Santiago’s Investigation Report was attached to defense counsel’s declaration as an exhibit.

Santiago conducted a follow-up interview by telephone with Chihuahua on March 18, 2008, in which Chihuahua stated he was willing to testify for the defense. However, in July of 2008, the defense investigator was unable to serve a subpoena on Chihuahua. The Deputy District Attorney thereafter advised defense counsel that Chihuahua was in federal custody on an unrelated narcotics matter. Defense counsel declared that, due to the age of the case, the trial court hearing pretrial motions was unwilling to allow defense counsel a continuance to have Chihuahua transferred into the custody of the sheriff’s department.

In a declaration in support of a motion for a continuance filed July 25, 2008, defense counsel stated Chihuahua was in federal custody and counsel was preparing a petition for writ of habeas corpus to secure his testimony at trial. The motion also sought a continuance on the grounds defense counsel would be engaged in trial until August 1, 2008, and the defense interrogation expert was unavailable until the end August of 2008. The trial court granted the motion and continued the matter to August 21, 2008.

Hernandez’s declaration in support of the motion for new trial averred that, after he had been convicted in this case, he was housed in the same dorm of the county jail as Juan Contreras, aka Rascal, who had been arrested on a theft charge. Contreras told Hernandez that, on the day of the shooting, Walter Castillo and Brian were at Brian’s house across the street from Hoover Park. Walter saw a green car occupied by a rival gang member. Walter chirped one Charro and told him to “smoke” the rival gang member. Charro drove to the area in a Chrysler but the rival gang member left before Charro arrived. Charro then went to Contreras’s house. Approximately one hour later, Walter saw a white car occupied by Jaime Sanchez. Walter again chirped Charro and told him to return and “smoke” Jaime Sanchez. Charro pulled up next to the white car in the Chrysler and fired one shot with a 357 Magnum. Charro drove the Chrysler to Contreras’s house and parked it in the backyard. Contreras said the Chrysler was in his name because he was doing Charro a favor.

Defense counsel declared her investigator had learned, through the Department of Motor Vehicles, that a Chrysler was registered to Contreras at the time of the shooting.

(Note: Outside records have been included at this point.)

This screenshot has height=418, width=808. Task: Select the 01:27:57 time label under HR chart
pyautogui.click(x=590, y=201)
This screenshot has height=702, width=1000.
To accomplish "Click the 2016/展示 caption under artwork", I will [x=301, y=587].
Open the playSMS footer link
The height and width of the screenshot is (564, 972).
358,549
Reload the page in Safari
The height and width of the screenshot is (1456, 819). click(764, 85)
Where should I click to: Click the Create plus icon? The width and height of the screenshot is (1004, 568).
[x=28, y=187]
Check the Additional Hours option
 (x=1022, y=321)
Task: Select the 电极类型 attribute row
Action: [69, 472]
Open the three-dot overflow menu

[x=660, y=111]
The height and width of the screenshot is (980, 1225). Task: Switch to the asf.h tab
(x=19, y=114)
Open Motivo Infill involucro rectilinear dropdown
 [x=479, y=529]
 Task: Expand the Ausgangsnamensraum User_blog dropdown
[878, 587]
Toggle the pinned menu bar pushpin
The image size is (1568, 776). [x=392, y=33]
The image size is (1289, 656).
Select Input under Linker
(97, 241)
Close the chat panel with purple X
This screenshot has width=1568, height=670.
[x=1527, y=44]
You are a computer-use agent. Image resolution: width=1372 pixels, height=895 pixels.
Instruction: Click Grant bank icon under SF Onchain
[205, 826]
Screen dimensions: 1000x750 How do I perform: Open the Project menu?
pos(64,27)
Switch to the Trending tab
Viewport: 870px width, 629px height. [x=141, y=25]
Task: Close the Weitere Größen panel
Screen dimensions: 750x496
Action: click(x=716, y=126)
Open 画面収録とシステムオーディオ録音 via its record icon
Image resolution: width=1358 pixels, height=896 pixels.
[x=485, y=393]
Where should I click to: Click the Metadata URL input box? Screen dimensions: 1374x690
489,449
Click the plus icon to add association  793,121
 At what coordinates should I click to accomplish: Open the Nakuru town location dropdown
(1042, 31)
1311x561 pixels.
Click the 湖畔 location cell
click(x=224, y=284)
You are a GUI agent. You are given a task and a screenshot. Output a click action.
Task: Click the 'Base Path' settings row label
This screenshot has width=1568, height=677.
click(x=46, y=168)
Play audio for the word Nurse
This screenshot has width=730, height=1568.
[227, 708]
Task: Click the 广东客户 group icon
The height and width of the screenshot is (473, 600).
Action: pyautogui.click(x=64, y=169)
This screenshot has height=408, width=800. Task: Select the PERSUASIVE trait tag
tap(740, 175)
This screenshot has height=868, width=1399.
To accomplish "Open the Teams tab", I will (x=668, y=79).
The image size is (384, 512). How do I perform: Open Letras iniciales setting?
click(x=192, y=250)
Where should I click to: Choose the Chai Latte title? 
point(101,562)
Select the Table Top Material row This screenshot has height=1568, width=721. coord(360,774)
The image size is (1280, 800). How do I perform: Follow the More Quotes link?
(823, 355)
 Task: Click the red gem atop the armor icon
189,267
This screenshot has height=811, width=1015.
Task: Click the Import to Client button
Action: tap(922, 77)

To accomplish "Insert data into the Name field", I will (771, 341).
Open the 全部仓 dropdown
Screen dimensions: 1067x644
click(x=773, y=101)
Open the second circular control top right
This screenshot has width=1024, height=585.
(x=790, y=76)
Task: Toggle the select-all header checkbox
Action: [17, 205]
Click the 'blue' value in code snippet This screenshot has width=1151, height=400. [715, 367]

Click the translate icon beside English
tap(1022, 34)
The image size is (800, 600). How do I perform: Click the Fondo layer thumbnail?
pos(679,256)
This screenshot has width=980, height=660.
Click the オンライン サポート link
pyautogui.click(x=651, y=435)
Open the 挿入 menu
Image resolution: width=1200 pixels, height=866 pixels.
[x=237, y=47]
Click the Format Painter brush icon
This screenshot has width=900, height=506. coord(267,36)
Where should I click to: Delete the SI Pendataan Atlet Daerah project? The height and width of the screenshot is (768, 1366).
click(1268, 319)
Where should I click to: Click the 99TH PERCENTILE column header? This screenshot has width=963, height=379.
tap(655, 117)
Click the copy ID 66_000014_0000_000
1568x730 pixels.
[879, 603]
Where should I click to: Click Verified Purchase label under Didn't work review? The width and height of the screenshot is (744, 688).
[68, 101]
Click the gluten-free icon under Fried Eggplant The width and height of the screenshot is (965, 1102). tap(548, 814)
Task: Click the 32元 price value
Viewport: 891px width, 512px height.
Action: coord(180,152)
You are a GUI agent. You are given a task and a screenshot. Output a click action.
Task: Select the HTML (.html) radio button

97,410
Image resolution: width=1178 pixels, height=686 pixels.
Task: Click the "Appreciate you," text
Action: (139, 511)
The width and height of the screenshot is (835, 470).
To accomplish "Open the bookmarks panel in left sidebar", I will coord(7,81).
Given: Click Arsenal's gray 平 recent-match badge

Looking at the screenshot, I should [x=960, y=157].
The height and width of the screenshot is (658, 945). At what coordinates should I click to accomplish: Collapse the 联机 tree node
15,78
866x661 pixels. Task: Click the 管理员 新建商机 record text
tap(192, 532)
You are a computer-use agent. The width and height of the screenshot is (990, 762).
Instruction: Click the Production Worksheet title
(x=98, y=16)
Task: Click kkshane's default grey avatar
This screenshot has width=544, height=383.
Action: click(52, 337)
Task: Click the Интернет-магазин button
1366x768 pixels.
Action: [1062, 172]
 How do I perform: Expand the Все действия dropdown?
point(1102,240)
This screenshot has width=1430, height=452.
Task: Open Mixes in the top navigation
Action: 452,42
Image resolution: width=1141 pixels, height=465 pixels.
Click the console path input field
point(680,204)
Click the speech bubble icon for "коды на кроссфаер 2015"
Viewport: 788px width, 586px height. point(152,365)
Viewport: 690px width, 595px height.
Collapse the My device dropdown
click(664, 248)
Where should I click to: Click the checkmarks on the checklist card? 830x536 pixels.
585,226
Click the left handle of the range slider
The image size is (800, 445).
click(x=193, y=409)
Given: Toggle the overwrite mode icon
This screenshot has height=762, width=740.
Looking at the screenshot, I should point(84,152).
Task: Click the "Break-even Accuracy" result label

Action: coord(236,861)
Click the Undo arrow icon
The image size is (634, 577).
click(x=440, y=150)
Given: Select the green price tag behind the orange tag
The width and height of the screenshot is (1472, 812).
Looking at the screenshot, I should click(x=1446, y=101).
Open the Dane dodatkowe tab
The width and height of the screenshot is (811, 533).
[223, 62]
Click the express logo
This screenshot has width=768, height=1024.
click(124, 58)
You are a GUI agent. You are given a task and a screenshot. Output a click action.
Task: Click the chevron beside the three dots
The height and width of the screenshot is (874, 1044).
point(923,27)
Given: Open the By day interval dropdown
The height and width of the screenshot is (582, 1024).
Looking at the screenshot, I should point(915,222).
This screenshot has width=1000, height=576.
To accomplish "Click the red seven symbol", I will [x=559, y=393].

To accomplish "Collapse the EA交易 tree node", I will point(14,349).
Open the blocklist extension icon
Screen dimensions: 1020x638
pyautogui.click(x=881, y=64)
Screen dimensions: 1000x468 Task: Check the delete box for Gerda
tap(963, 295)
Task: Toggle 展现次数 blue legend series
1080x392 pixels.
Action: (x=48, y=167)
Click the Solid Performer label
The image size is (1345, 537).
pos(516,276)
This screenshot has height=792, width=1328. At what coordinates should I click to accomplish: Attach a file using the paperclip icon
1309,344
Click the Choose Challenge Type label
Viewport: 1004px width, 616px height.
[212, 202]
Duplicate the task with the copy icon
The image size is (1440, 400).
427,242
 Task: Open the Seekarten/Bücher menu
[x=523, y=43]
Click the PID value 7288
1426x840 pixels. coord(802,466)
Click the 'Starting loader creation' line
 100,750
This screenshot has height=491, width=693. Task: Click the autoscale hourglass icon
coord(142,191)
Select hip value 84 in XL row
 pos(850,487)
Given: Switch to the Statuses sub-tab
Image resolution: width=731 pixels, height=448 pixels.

Hernandez’s wife, Vanesa Esquivel, also submitted a declaration in support of the motion for new trial. Ezquivel indicated Hernandez telephoned her on the day Hernandez was arrested and told her to speak to Rascal’s girlfriend, Rosa. Two days later, Rosa told Esquivel that neither Rascal nor Hernandez was involved in the shooting and an individual named Leovardo Hernandez had committed the murder in a Chrysler he purchased under Rascal’s name. Further, Leovardo Hernandez was attempting to leave the country. Esquivel and Rosa went to the 77th Street Station that evening and spoke to Detective Chavez on the telephone. Rosa advised Detective Chavez that Leovardo Hernandez, aka Charro, was responsible for the murder and he was planning to leave town. Rosa stated she was aware of this information because Charro and his girlfriend told her Charro committed the murder days after it happened. Rosa advised Detective Chavez the vehicle used in the crime currently was parked in front of Charro’s house. Detective Chavez responded it would not matter because Charro was not a suspect. The next day, Rosa told Esquivel that an individual named Oscar who lived in the area knew what happened. They located Oscar and advised him Hernandez had been arrested for the murder. Oscar stated he observed the shooting and knew it was not committed by Hernandez but was committed by a young male driving a Chrysler. Esquivel attempted to contact Detective Chavez the following day but was advised he was out of town. Several days later, Rosa told Esquivel that Detective Chavez had contacted her and said he could not help because Charro was not a suspect. By this time, Rosa had been informed that Leovardo Hernandez was in Mexico.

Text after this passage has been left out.